**Task prompt:**
Output the full listing that appears below, exactly as it is presented.

==============================

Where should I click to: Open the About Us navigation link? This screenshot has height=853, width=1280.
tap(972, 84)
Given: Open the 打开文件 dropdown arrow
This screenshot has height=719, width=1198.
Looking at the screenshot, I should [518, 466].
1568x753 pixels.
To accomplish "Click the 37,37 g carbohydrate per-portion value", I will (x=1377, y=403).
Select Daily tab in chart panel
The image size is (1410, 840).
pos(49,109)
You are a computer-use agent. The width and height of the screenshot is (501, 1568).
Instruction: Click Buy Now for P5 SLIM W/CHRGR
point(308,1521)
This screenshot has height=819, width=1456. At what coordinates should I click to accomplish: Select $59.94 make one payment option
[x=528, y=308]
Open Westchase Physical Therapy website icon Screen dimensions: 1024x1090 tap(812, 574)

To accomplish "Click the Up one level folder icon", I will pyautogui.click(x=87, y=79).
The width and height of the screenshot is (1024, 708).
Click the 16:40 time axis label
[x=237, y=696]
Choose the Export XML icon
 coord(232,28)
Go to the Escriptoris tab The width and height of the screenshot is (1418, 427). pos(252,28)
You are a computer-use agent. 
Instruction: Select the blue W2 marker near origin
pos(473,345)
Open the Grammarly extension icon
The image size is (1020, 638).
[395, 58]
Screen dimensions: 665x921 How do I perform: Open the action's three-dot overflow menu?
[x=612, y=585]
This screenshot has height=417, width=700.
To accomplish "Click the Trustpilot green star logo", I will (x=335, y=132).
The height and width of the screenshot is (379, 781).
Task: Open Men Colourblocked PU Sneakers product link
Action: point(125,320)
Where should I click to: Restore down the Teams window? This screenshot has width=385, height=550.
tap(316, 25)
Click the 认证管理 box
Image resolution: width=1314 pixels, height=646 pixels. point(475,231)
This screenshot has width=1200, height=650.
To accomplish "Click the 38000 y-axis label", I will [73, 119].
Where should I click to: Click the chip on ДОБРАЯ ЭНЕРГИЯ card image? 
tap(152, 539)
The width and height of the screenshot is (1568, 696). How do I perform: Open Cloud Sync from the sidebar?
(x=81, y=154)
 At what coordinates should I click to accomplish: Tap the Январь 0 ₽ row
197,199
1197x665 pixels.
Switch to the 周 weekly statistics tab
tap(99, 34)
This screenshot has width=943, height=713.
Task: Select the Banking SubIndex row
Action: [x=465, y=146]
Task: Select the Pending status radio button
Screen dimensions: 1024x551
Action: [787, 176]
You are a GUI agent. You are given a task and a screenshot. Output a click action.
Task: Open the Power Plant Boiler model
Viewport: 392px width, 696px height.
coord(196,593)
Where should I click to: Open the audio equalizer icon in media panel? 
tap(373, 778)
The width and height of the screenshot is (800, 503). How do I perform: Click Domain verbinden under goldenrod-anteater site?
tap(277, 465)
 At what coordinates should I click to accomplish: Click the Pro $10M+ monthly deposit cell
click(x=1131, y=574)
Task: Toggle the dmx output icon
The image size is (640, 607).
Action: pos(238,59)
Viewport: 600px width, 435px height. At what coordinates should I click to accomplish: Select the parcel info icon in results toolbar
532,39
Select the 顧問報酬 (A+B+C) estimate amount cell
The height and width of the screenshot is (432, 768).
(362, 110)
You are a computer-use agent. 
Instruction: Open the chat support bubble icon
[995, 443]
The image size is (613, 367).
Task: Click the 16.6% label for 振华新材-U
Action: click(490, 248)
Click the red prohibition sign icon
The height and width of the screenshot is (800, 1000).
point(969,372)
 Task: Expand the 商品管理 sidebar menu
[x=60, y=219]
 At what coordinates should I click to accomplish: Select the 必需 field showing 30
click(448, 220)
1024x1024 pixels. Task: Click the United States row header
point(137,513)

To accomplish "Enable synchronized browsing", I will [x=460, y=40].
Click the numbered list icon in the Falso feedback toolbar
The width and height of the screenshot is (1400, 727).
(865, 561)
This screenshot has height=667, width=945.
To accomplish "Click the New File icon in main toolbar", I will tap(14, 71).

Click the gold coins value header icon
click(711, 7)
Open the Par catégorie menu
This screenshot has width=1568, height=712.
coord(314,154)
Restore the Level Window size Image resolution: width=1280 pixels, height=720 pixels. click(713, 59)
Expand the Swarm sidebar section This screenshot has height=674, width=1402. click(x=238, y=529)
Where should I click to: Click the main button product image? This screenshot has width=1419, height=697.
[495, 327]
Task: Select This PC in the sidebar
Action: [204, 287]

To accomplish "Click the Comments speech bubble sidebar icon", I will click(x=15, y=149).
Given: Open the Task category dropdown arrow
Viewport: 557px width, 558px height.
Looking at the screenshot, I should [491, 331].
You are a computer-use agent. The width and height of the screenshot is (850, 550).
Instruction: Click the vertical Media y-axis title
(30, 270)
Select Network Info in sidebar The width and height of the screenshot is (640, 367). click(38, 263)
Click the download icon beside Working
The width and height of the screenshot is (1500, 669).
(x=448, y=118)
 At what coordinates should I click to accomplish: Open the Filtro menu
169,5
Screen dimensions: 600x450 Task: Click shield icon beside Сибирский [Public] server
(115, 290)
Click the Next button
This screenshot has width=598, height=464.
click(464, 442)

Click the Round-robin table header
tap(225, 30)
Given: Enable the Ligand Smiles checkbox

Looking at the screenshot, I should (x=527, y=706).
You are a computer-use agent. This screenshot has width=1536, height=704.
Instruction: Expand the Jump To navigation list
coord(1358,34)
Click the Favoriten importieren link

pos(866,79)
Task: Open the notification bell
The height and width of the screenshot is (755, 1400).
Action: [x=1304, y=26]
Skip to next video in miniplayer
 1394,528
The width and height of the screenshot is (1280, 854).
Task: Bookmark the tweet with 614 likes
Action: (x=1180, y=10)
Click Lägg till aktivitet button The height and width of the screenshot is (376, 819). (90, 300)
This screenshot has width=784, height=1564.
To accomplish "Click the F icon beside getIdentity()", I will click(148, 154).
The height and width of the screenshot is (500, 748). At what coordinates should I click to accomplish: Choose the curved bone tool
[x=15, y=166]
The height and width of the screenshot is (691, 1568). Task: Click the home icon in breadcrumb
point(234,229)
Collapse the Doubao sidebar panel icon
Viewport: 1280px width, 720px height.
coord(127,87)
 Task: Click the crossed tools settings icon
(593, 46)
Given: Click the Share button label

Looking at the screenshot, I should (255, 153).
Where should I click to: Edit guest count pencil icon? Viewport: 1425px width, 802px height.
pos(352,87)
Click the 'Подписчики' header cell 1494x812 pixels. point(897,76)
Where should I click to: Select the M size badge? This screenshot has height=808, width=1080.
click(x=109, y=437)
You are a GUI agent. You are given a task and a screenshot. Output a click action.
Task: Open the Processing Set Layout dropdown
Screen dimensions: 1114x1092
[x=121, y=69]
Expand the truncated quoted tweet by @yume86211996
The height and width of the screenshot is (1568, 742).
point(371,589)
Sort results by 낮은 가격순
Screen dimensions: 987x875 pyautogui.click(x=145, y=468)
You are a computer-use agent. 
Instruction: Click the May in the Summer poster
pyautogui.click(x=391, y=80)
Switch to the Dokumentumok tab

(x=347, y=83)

==============================

**Exercise output:**
Where should I click to: Open the About Us navigation link? This screenshot has height=853, width=1280.
tap(972, 84)
Given: Open the 打开文件 dropdown arrow
This screenshot has height=719, width=1198.
Looking at the screenshot, I should [518, 466].
1568x753 pixels.
To accomplish "Click the 37,37 g carbohydrate per-portion value", I will (x=1377, y=403).
Select Daily tab in chart panel
The image size is (1410, 840).
pos(49,109)
You are a computer-use agent. The width and height of the screenshot is (501, 1568).
Instruction: Click Buy Now for P5 SLIM W/CHRGR
point(308,1521)
This screenshot has height=819, width=1456. At what coordinates should I click to accomplish: Select $59.94 make one payment option
[x=528, y=308]
Open Westchase Physical Therapy website icon Screen dimensions: 1024x1090 tap(812, 574)

To accomplish "Click the Up one level folder icon", I will pyautogui.click(x=87, y=79).
The width and height of the screenshot is (1024, 708).
Click the 16:40 time axis label
[x=237, y=696]
Choose the Export XML icon
 coord(232,28)
Go to the Escriptoris tab The width and height of the screenshot is (1418, 427). pos(252,28)
You are a computer-use agent. 
Instruction: Select the blue W2 marker near origin
pos(473,345)
Open the Grammarly extension icon
The image size is (1020, 638).
[395, 58]
Screen dimensions: 665x921 How do I perform: Open the action's three-dot overflow menu?
[x=612, y=585]
This screenshot has height=417, width=700.
To accomplish "Click the Trustpilot green star logo", I will (x=335, y=132).
The height and width of the screenshot is (379, 781).
Task: Open Men Colourblocked PU Sneakers product link
Action: point(125,320)
Where should I click to: Restore down the Teams window? This screenshot has width=385, height=550.
tap(316, 25)
Click the 认证管理 box
Image resolution: width=1314 pixels, height=646 pixels. point(475,231)
This screenshot has width=1200, height=650.
To accomplish "Click the 38000 y-axis label", I will [73, 119].
Where should I click to: Click the chip on ДОБРАЯ ЭНЕРГИЯ card image? 
tap(152, 539)
The width and height of the screenshot is (1568, 696). How do I perform: Open Cloud Sync from the sidebar?
(x=81, y=154)
 At what coordinates should I click to accomplish: Tap the Январь 0 ₽ row
197,199
1197x665 pixels.
Switch to the 周 weekly statistics tab
tap(99, 34)
This screenshot has width=943, height=713.
Task: Select the Banking SubIndex row
Action: [x=465, y=146]
Task: Select the Pending status radio button
Screen dimensions: 1024x551
Action: [787, 176]
You are a GUI agent. You are given a task and a screenshot. Output a click action.
Task: Open the Power Plant Boiler model
Viewport: 392px width, 696px height.
coord(196,593)
Where should I click to: Open the audio equalizer icon in media panel? 
tap(373, 778)
The width and height of the screenshot is (800, 503). How do I perform: Click Domain verbinden under goldenrod-anteater site?
tap(277, 465)
 At what coordinates should I click to accomplish: Click the Pro $10M+ monthly deposit cell
click(x=1131, y=574)
Task: Toggle the dmx output icon
The image size is (640, 607).
Action: pos(238,59)
Viewport: 600px width, 435px height. At what coordinates should I click to accomplish: Select the parcel info icon in results toolbar
532,39
Select the 顧問報酬 (A+B+C) estimate amount cell
The height and width of the screenshot is (432, 768).
(362, 110)
You are a computer-use agent. 
Instruction: Open the chat support bubble icon
[995, 443]
The image size is (613, 367).
Task: Click the 16.6% label for 振华新材-U
Action: click(490, 248)
Click the red prohibition sign icon
The height and width of the screenshot is (800, 1000).
point(969,372)
 Task: Expand the 商品管理 sidebar menu
[x=60, y=219]
 At what coordinates should I click to accomplish: Select the 必需 field showing 30
click(448, 220)
1024x1024 pixels. Task: Click the United States row header
point(137,513)

To accomplish "Enable synchronized browsing", I will [x=460, y=40].
Click the numbered list icon in the Falso feedback toolbar
The width and height of the screenshot is (1400, 727).
(865, 561)
This screenshot has height=667, width=945.
To accomplish "Click the New File icon in main toolbar", I will tap(14, 71).

Click the gold coins value header icon
click(711, 7)
Open the Par catégorie menu
This screenshot has width=1568, height=712.
coord(314,154)
Restore the Level Window size Image resolution: width=1280 pixels, height=720 pixels. click(713, 59)
Expand the Swarm sidebar section This screenshot has height=674, width=1402. click(x=238, y=529)
Where should I click to: Click the main button product image? This screenshot has width=1419, height=697.
[495, 327]
Task: Select This PC in the sidebar
Action: [204, 287]

To accomplish "Click the Comments speech bubble sidebar icon", I will click(x=15, y=149).
Given: Open the Task category dropdown arrow
Viewport: 557px width, 558px height.
Looking at the screenshot, I should [491, 331].
You are a computer-use agent. The width and height of the screenshot is (850, 550).
Instruction: Click the vertical Media y-axis title
(30, 270)
Select Network Info in sidebar The width and height of the screenshot is (640, 367). click(38, 263)
Click the download icon beside Working
The width and height of the screenshot is (1500, 669).
(x=448, y=118)
 At what coordinates should I click to accomplish: Open the Filtro menu
169,5
Screen dimensions: 600x450 Task: Click shield icon beside Сибирский [Public] server
(115, 290)
Click the Next button
This screenshot has width=598, height=464.
click(464, 442)

Click the Round-robin table header
tap(225, 30)
Given: Enable the Ligand Smiles checkbox

Looking at the screenshot, I should (x=527, y=706).
You are a computer-use agent. This screenshot has width=1536, height=704.
Instruction: Expand the Jump To navigation list
coord(1358,34)
Click the Favoriten importieren link

pos(866,79)
Task: Open the notification bell
The height and width of the screenshot is (755, 1400).
Action: [x=1304, y=26]
Skip to next video in miniplayer
 1394,528
The width and height of the screenshot is (1280, 854).
Task: Bookmark the tweet with 614 likes
Action: (x=1180, y=10)
Click Lägg till aktivitet button The height and width of the screenshot is (376, 819). (90, 300)
This screenshot has width=784, height=1564.
To accomplish "Click the F icon beside getIdentity()", I will click(148, 154).
The height and width of the screenshot is (500, 748). At what coordinates should I click to accomplish: Choose the curved bone tool
[x=15, y=166]
The height and width of the screenshot is (691, 1568). Task: Click the home icon in breadcrumb
point(234,229)
Collapse the Doubao sidebar panel icon
Viewport: 1280px width, 720px height.
coord(127,87)
 Task: Click the crossed tools settings icon
(593, 46)
Given: Click the Share button label

Looking at the screenshot, I should (255, 153).
Where should I click to: Edit guest count pencil icon? Viewport: 1425px width, 802px height.
pos(352,87)
Click the 'Подписчики' header cell 1494x812 pixels. point(897,76)
Where should I click to: Select the M size badge? This screenshot has height=808, width=1080.
click(x=109, y=437)
You are a GUI agent. You are given a task and a screenshot. Output a click action.
Task: Open the Processing Set Layout dropdown
Screen dimensions: 1114x1092
[x=121, y=69]
Expand the truncated quoted tweet by @yume86211996
The height and width of the screenshot is (1568, 742).
point(371,589)
Sort results by 낮은 가격순
Screen dimensions: 987x875 pyautogui.click(x=145, y=468)
You are a computer-use agent. 
Instruction: Click the May in the Summer poster
pyautogui.click(x=391, y=80)
Switch to the Dokumentumok tab

(x=347, y=83)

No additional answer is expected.